Sourceware Bugzilla – Bug 3639
Last modified: 2011-03-16 21:19:56 UTC
terminating value expected:<-9> but was:<128>
*** This bug has been marked as a duplicate of 3489 ***
Fixes to make exit47 test case pass, do not fix this bug. Assuming a separate
problem and re-splitting.
*** Bug 3640 has been marked as a duplicate of this bug. ***
What's happening is that in TestTaskTerminateObserver.java,
Terminate.updateTerminating(...) is never executed when funit-exit is passed a -
Sig.KILL_. Before I go to all the effort of possibly re-chasing an already
chased bug, I thought I'd ask about the possibility that this is related to the
x-state bug; i.e., is a "terminating" condition related to the transient X
state? If so, if you SIGKILL a process, is it possible to miss a "terminating"

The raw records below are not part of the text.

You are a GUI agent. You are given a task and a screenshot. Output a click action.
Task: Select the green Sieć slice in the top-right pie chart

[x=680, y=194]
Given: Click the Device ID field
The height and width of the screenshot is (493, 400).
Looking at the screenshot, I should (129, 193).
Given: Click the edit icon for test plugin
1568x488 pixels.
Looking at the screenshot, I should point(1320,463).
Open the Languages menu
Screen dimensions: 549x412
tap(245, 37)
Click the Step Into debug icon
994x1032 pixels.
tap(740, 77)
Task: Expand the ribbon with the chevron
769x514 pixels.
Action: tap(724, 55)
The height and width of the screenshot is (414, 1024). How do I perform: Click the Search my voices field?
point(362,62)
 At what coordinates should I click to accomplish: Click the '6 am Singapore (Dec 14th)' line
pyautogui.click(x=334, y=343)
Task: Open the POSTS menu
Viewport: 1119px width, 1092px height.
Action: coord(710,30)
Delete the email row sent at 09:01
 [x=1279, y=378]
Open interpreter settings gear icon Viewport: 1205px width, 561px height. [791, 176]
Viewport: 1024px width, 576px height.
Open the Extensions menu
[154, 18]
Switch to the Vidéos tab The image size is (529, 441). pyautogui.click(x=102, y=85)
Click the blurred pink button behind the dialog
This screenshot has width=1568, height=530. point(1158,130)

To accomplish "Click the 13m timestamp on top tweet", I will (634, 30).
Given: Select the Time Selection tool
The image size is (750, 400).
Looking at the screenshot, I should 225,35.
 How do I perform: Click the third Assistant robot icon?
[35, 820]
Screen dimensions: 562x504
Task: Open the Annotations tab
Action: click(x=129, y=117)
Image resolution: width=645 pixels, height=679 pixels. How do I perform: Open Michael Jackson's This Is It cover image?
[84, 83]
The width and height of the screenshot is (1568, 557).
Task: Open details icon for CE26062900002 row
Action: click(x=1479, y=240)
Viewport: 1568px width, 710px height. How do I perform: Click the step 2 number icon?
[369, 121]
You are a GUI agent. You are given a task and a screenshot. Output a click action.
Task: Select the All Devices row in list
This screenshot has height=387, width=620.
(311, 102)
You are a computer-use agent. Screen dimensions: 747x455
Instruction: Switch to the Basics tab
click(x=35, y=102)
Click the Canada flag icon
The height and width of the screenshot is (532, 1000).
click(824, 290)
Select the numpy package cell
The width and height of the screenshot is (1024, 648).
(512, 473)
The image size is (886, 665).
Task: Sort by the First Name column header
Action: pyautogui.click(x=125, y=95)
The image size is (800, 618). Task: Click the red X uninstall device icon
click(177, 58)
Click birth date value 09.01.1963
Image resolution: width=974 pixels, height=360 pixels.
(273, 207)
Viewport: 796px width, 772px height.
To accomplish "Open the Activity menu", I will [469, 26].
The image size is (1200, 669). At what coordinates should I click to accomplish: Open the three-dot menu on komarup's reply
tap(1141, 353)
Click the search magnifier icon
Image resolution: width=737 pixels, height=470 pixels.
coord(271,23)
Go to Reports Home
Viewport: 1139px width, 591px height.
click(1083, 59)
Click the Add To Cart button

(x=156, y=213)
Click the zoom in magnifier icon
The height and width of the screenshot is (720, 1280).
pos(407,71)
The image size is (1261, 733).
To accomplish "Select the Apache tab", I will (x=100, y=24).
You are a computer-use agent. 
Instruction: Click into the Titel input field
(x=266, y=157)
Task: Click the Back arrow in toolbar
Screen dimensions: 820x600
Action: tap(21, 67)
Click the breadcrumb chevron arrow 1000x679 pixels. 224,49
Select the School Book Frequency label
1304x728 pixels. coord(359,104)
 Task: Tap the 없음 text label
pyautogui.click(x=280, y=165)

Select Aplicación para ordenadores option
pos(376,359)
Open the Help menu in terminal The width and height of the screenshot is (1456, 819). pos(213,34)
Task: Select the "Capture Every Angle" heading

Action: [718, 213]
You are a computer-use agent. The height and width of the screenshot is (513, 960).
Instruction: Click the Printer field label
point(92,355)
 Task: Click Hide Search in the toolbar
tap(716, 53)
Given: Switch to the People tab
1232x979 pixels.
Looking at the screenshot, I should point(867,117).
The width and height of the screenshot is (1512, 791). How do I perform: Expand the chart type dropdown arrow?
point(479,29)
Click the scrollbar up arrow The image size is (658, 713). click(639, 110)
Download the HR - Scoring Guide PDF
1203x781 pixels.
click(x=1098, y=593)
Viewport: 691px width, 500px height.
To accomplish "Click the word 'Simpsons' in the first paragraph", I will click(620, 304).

and go straight to "terminated?"
(A little background for Roland, to whom I've cc-ed this: this is a bug where a
process being sent a kill(SIGKILL) should trigger a "terminating" observer, but
doesn't seem to be doing that.)
The waitpid call should return a reasonable value. For instance:
-> some sort of error indication, for instance ESRCH, EINTR, ...
-> PID killed with -9
But instead it's getting back that the process exited with 128.
Our tests show that exit47, the previous bug, is fixed.
Okay, I'll chase that, but it's not the only possibility.
TestTaskTerminateObserver.Terminate initialises int terminating = INVALID (where
INVALID = 128), but public Action updateTerminating (...) never runs, leaving
terminating = INVALID, which is the proximate cause of the failure. I'll wire
up the waitpid() and check if it's causing the problem.
The exit47 test does indeed pass.
Ah, so it is seeing no notification at all that the task was terminated?
Yeah, for SIGKILL, updateTerminating never gets hit; updateTerminated does. The
pattern of waitpid returns is similar in all test cases (terminate(),
terminated(), and terminating()), nothing unexpected, but the first two fail for
a lack of a terminating event.
Can you check that this is an intended behavior change with Roland.
I don't know what's going on in the frysk world, but a couple things from the
kernel side might be relevant.
First is that for death by SIGKILL you may well not see any EXIT event
You will see the death event (WIFSIGNALED) for sure except possibly in the case
of multi-threaded exec by a non-leader thread (when you won't see a report from
the old leader, but the exec'ing thread will change its PID to the leader's).
Second is there is a rare race bug in kernels before the recent test kernels,
that can produce a bogus wait status value. The bogus value will be a
WIFSTOPPED with WSTOPSIG 0 or some high bits set. This is a very unlikely race.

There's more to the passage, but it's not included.